Luce Initiative on Asian Studies and the Environment
Seismic Japan is a summer study group examining the history, culture and science of earthquakes in Japan. This course is intended to provide students with an in-depth understanding of the science and culture of earthquake in Japan, one of the most earthquake prone countries in the world. Through lectures, class discussions, field-trips, student exchanges, meetings with scientists, students will come to appreciate the complex history of human interaction with the destructive forces of the earth in Japan. We hope this will encourage interdisciplinary interaction and allow students outside the department to experience Japan. In the long term, we hope this will make Japan more visible on campus, especially in the sciences. We will have field trips to various sites to observe the geology and the devastating impacts of seismicity, do labs to understand the science behind earthquakes, read fiction that was inspired by earthquakes and more.

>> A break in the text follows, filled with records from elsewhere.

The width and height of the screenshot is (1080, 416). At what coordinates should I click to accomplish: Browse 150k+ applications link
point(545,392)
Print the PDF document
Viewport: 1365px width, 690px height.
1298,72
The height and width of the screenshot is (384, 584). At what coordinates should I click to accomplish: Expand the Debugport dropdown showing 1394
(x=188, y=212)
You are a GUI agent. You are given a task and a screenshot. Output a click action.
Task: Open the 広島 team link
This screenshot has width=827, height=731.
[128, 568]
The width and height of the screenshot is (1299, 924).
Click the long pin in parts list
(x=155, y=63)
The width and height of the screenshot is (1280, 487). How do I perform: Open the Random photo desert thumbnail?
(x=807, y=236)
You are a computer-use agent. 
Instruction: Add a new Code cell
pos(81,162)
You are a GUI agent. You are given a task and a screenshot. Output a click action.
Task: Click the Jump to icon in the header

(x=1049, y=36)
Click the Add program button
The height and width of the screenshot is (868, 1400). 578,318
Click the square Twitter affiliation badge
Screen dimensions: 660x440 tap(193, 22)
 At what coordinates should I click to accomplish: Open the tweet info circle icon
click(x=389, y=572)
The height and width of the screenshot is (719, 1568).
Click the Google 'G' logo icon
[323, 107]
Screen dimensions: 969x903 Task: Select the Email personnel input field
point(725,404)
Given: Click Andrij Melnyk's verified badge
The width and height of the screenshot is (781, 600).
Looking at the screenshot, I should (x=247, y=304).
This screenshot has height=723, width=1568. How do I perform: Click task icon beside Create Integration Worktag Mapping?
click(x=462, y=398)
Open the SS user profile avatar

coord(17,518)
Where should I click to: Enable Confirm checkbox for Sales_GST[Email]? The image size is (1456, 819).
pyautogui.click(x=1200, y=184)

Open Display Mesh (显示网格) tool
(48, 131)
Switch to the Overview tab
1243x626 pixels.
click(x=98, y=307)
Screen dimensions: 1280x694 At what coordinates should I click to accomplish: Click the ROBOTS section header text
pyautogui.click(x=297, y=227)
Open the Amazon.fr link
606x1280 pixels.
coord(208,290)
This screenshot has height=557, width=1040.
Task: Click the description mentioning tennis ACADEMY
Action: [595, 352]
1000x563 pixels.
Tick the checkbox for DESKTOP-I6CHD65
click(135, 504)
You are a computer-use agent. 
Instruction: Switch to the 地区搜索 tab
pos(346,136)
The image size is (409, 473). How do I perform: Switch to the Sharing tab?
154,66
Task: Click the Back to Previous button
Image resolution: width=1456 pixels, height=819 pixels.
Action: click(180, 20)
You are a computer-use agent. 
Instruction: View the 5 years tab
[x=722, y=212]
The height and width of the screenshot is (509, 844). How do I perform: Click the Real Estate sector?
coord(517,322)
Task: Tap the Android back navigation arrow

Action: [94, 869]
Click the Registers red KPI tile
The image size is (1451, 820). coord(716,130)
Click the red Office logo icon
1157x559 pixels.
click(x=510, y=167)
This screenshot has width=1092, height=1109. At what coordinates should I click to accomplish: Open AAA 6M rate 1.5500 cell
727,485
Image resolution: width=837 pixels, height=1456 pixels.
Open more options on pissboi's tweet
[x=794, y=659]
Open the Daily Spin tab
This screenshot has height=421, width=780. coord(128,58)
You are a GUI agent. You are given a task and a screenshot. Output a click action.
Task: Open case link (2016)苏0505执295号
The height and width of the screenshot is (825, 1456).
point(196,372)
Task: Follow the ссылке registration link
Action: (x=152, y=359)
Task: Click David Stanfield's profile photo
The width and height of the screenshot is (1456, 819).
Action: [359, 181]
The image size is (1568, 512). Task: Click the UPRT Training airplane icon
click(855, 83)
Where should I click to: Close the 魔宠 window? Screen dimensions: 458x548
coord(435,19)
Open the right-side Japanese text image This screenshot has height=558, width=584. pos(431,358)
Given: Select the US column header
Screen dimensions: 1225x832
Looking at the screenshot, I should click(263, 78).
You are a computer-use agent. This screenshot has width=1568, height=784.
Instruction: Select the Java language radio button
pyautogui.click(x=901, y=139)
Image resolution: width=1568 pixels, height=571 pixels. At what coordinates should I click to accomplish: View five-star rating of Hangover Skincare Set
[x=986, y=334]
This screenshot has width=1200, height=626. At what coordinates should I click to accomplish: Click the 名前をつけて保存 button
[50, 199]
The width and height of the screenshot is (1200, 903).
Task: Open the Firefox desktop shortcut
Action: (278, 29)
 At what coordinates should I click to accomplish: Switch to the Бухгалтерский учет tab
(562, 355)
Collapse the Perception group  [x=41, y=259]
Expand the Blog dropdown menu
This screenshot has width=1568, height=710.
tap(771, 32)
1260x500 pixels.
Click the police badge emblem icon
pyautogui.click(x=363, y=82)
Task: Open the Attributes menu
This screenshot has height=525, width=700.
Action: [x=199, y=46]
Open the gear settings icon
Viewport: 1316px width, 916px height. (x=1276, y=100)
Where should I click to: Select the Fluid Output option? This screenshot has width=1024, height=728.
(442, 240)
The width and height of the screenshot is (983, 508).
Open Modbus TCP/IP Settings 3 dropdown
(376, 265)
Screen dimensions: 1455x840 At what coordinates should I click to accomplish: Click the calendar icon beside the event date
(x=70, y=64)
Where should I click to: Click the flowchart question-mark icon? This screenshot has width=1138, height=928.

Seismic Japan is overseen by Professors Alex Bates and Peter Sak
Alex Bates is an assistant professor at Dickinson College specializing in modern Japanese literature and film. He graduated with his BA from Brigham Young University and has a PhD from the University of Michigan. Professor Bates is currently revising a book manuscript focused on how authors and filmmakers represented the 1923 earthquake that destroyed Tokyo.
Peter Sak received a BA in Geology from Whitman College (Walla Walla, WA) where he conducted research in southern Ontario and the Northwest Frontier Province of Pakistan. After graduating, he worked for the USGS (Water Resources Division) and as a consulting geologist in Seattle, WA before completing his graduate studies at Penn State University. His PhD research focused on the tectonic and landscape evolution of the Pacific coast of Costa Rica. Currently Sak is an associate professor and chair of the Earth Sciences Department at Dickinson College. He has diverse research interests spanning from low temperature aqueous geochemistry, to classical structural geology, to landscape evolution. Recently, Sak sailed as a sedimentologist on IODP expedition 334 (offshore of Costa Rica) where he quantified rates of subduction erosion inboard of the sub ducting Cocos Ridge. He is a past councilor of the Council for Undergraduate Research Geoscience Division and a member of the U.S. Advisory Committee for Ocean Drilling. He has active research projects in Pennsylvania, Colorado, Costa Rica, and Guadeloupe.